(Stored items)
● ● ●
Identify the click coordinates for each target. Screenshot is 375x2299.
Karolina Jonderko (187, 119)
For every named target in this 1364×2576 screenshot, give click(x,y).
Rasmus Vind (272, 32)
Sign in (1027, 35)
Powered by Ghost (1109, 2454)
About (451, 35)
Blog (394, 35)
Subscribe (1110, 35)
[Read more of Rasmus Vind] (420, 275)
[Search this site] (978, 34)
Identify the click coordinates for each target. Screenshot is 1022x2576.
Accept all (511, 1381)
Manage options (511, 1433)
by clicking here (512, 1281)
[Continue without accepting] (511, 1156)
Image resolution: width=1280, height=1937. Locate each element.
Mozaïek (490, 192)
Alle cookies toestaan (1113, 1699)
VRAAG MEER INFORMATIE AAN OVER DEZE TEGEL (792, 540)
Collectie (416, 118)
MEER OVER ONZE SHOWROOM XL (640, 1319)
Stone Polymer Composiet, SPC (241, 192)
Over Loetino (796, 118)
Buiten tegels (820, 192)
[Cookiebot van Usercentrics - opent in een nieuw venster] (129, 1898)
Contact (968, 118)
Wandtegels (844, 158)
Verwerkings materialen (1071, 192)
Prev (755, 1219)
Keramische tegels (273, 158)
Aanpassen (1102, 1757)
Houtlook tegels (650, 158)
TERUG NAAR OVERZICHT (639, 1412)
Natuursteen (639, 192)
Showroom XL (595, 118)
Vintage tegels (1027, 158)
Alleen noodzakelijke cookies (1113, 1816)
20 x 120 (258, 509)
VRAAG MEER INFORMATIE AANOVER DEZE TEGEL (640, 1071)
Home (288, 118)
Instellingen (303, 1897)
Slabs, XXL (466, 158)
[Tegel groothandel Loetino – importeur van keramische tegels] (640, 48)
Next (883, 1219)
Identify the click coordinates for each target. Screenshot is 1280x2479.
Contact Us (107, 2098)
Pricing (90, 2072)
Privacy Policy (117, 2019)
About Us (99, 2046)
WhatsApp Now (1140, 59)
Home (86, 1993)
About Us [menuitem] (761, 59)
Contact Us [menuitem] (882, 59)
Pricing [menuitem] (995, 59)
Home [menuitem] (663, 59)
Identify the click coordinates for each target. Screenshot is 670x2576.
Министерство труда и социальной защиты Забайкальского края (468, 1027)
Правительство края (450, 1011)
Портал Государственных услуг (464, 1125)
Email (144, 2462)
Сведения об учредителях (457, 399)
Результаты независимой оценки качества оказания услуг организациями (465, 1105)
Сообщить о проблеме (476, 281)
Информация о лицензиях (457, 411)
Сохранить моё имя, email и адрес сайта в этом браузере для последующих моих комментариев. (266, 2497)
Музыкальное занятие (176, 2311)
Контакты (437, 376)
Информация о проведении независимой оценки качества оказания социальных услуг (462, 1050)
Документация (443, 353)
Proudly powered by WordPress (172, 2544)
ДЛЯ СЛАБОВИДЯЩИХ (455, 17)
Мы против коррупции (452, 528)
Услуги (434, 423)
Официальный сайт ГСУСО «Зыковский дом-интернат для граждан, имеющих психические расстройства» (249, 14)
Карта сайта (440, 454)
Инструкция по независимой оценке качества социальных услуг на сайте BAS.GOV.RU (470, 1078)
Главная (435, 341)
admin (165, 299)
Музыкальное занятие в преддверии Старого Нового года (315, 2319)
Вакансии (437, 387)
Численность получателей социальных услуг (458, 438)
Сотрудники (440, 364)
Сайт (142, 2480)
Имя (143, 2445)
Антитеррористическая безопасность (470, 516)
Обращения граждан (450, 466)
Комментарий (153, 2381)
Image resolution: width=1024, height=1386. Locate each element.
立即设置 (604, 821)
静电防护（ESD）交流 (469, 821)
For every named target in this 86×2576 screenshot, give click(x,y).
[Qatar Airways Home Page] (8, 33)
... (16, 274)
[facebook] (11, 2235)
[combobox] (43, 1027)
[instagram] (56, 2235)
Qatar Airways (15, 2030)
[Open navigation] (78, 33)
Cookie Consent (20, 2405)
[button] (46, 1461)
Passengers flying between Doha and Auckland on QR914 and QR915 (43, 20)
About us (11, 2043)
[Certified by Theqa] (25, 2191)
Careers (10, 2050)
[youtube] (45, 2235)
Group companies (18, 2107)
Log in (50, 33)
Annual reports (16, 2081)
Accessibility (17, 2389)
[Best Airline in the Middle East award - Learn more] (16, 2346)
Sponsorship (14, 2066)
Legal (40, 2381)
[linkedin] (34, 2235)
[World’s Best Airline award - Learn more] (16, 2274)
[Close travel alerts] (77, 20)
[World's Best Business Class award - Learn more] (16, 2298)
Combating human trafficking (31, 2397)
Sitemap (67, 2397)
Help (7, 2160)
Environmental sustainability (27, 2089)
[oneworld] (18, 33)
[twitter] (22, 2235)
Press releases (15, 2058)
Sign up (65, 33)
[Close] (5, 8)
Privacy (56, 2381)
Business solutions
● ● ●
#### [Work instruction]
Reproduce the entries exactly, starting at their first line and stopping after the line with "Prev (755, 1219)".

#### [The completed task]
Identify the click coordinates for each target. Screenshot is 375x2299.
Karolina Jonderko (187, 119)
For every named target in this 1364×2576 screenshot, give click(x,y).
Rasmus Vind (272, 32)
Sign in (1027, 35)
Powered by Ghost (1109, 2454)
About (451, 35)
Blog (394, 35)
Subscribe (1110, 35)
[Read more of Rasmus Vind] (420, 275)
[Search this site] (978, 34)
Identify the click coordinates for each target. Screenshot is 1022x2576.
Accept all (511, 1381)
Manage options (511, 1433)
by clicking here (512, 1281)
[Continue without accepting] (511, 1156)
Image resolution: width=1280, height=1937. Locate each element.
Mozaïek (490, 192)
Alle cookies toestaan (1113, 1699)
VRAAG MEER INFORMATIE AAN OVER DEZE TEGEL (792, 540)
Collectie (416, 118)
MEER OVER ONZE SHOWROOM XL (640, 1319)
Stone Polymer Composiet, SPC (241, 192)
Over Loetino (796, 118)
Buiten tegels (820, 192)
[Cookiebot van Usercentrics - opent in een nieuw venster] (129, 1898)
Contact (968, 118)
Wandtegels (844, 158)
Verwerkings materialen (1071, 192)
Prev (755, 1219)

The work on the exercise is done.